[START]
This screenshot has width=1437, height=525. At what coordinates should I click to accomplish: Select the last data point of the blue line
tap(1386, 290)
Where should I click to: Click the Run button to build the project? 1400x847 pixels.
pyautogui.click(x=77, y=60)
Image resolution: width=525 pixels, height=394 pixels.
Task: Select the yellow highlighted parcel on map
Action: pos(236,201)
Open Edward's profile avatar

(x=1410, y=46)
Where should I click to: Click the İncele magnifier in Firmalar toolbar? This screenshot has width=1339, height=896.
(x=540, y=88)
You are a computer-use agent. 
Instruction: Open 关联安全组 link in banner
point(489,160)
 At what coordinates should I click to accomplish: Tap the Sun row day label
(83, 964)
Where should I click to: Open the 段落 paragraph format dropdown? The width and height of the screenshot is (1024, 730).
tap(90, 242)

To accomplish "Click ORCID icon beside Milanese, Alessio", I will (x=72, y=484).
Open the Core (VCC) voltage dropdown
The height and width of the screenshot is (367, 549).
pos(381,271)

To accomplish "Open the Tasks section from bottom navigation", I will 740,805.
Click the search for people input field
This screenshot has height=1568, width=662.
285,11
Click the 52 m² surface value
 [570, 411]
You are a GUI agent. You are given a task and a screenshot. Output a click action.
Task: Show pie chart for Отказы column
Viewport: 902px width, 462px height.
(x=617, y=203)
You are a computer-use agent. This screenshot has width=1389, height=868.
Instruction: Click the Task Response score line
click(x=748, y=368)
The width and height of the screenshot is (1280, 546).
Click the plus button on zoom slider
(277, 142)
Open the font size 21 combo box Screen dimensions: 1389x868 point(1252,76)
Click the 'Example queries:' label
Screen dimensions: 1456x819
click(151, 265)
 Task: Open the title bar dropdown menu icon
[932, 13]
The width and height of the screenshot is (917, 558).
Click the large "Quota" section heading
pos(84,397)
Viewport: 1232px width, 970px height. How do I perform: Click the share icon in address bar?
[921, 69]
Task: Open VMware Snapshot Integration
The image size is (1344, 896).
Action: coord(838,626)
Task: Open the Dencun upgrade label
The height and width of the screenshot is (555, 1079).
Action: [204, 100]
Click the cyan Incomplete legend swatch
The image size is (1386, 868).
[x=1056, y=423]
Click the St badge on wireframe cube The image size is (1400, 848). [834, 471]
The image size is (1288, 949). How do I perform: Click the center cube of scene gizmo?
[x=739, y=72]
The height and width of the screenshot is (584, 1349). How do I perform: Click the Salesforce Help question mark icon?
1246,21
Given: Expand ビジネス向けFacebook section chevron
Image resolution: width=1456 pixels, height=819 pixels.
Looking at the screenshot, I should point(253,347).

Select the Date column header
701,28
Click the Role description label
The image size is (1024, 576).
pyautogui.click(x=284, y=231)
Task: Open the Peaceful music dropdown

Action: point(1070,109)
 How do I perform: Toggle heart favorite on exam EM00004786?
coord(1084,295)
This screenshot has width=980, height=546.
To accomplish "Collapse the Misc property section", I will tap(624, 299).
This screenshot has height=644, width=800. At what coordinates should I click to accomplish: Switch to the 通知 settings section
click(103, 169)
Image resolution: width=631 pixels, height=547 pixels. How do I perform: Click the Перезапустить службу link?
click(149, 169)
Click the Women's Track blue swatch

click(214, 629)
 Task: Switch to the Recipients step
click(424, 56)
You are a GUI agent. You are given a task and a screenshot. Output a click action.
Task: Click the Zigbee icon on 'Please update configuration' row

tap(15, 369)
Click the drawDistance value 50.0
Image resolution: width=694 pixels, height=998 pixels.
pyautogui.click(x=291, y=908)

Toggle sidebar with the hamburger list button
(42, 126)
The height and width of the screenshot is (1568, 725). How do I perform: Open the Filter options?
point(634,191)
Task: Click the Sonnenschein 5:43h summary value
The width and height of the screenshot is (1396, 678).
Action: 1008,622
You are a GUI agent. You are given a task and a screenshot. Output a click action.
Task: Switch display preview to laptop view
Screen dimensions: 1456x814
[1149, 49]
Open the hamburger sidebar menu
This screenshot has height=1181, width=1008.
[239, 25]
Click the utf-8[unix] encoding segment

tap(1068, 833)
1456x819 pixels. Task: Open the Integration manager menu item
[END]
> _TASK DESCRIPTION_
Could you turn every line of the entries above into a Markdown table with the columns Row and Entry line, numbering the rows and skipping blank lines?

> _ANSWER TO THE TASK_
| Row | Entry line |
|---|---|
| 1 | This screenshot has width=1437, height=525. At what coordinates should I click to accomplish: Select the last data point of the blue line |
| 2 | tap(1386, 290) |
| 3 | Where should I click to: Click the Run button to build the project? 1400x847 pixels. |
| 4 | pyautogui.click(x=77, y=60) |
| 5 | Image resolution: width=525 pixels, height=394 pixels. |
| 6 | Task: Select the yellow highlighted parcel on map |
| 7 | Action: pos(236,201) |
| 8 | Open Edward's profile avatar |
| 9 | (x=1410, y=46) |
| 10 | Where should I click to: Click the İncele magnifier in Firmalar toolbar? This screenshot has width=1339, height=896. |
| 11 | (x=540, y=88) |
| 12 | You are a computer-use agent.  |
| 13 | Instruction: Open 关联安全组 link in banner |
| 14 | point(489,160) |
| 15 |  At what coordinates should I click to accomplish: Tap the Sun row day label |
| 16 | (83, 964) |
| 17 | Where should I click to: Open the 段落 paragraph format dropdown? The width and height of the screenshot is (1024, 730). |
| 18 | tap(90, 242) |
| 19 | To accomplish "Click ORCID icon beside Milanese, Alessio", I will (x=72, y=484). |
| 20 | Open the Core (VCC) voltage dropdown |
| 21 | The height and width of the screenshot is (367, 549). |
| 22 | pos(381,271) |
| 23 | To accomplish "Open the Tasks section from bottom navigation", I will 740,805. |
| 24 | Click the search for people input field |
| 25 | This screenshot has height=1568, width=662. |
| 26 | 285,11 |
| 27 | Click the 52 m² surface value |
| 28 |  [570, 411] |
| 29 | You are a GUI agent. You are given a task and a screenshot. Output a click action. |
| 30 | Task: Show pie chart for Отказы column |
| 31 | Viewport: 902px width, 462px height. |
| 32 | (x=617, y=203) |
| 33 | You are a computer-use agent. This screenshot has width=1389, height=868. |
| 34 | Instruction: Click the Task Response score line |
| 35 | click(x=748, y=368) |
| 36 | The width and height of the screenshot is (1280, 546). |
| 37 | Click the plus button on zoom slider |
| 38 | (277, 142) |
| 39 | Open the font size 21 combo box Screen dimensions: 1389x868 point(1252,76) |
| 40 | Click the 'Example queries:' label |
| 41 | Screen dimensions: 1456x819 |
| 42 | click(151, 265) |
| 43 |  Task: Open the title bar dropdown menu icon |
| 44 | [932, 13] |
| 45 | The width and height of the screenshot is (917, 558). |
| 46 | Click the large "Quota" section heading |
| 47 | pos(84,397) |
| 48 | Viewport: 1232px width, 970px height. How do I perform: Click the share icon in address bar? |
| 49 | [921, 69] |
| 50 | Task: Open VMware Snapshot Integration |
| 51 | The image size is (1344, 896). |
| 52 | Action: coord(838,626) |
| 53 | Task: Open the Dencun upgrade label |
| 54 | The height and width of the screenshot is (555, 1079). |
| 55 | Action: [204, 100] |
| 56 | Click the cyan Incomplete legend swatch |
| 57 | The image size is (1386, 868). |
| 58 | [x=1056, y=423] |
| 59 | Click the St badge on wireframe cube The image size is (1400, 848). [834, 471] |
| 60 | The image size is (1288, 949). How do I perform: Click the center cube of scene gizmo? |
| 61 | [x=739, y=72] |
| 62 | The height and width of the screenshot is (584, 1349). How do I perform: Click the Salesforce Help question mark icon? |
| 63 | 1246,21 |
| 64 | Given: Expand ビジネス向けFacebook section chevron |
| 65 | Image resolution: width=1456 pixels, height=819 pixels. |
| 66 | Looking at the screenshot, I should point(253,347). |
| 67 | Select the Date column header |
| 68 | 701,28 |
| 69 | Click the Role description label |
| 70 | The image size is (1024, 576). |
| 71 | pyautogui.click(x=284, y=231) |
| 72 | Task: Open the Peaceful music dropdown |
| 73 | Action: point(1070,109) |
| 74 |  How do I perform: Toggle heart favorite on exam EM00004786? |
| 75 | coord(1084,295) |
| 76 | This screenshot has width=980, height=546. |
| 77 | To accomplish "Collapse the Misc property section", I will tap(624, 299). |
| 78 | This screenshot has height=644, width=800. At what coordinates should I click to accomplish: Switch to the 通知 settings section |
| 79 | click(103, 169) |
| 80 | Image resolution: width=631 pixels, height=547 pixels. How do I perform: Click the Перезапустить службу link? |
| 81 | click(149, 169) |
| 82 | Click the Women's Track blue swatch |
| 83 | click(214, 629) |
| 84 |  Task: Switch to the Recipients step |
| 85 | click(424, 56) |
| 86 | You are a GUI agent. You are given a task and a screenshot. Output a click action. |
| 87 | Task: Click the Zigbee icon on 'Please update configuration' row |
| 88 | tap(15, 369) |
| 89 | Click the drawDistance value 50.0 |
| 90 | Image resolution: width=694 pixels, height=998 pixels. |
| 91 | pyautogui.click(x=291, y=908) |
| 92 | Toggle sidebar with the hamburger list button |
| 93 | (42, 126) |
| 94 | The height and width of the screenshot is (1568, 725). How do I perform: Open the Filter options? |
| 95 | point(634,191) |
| 96 | Task: Click the Sonnenschein 5:43h summary value |
| 97 | The width and height of the screenshot is (1396, 678). |
| 98 | Action: 1008,622 |
| 99 | You are a GUI agent. You are given a task and a screenshot. Output a click action. |
| 100 | Task: Switch display preview to laptop view |
| 101 | Screen dimensions: 1456x814 |
| 102 | [1149, 49] |
| 103 | Open the hamburger sidebar menu |
| 104 | This screenshot has height=1181, width=1008. |
| 105 | [239, 25] |
| 106 | Click the utf-8[unix] encoding segment |
| 107 | tap(1068, 833) |
| 108 | 1456x819 pixels. Task: Open the Integration manager menu item |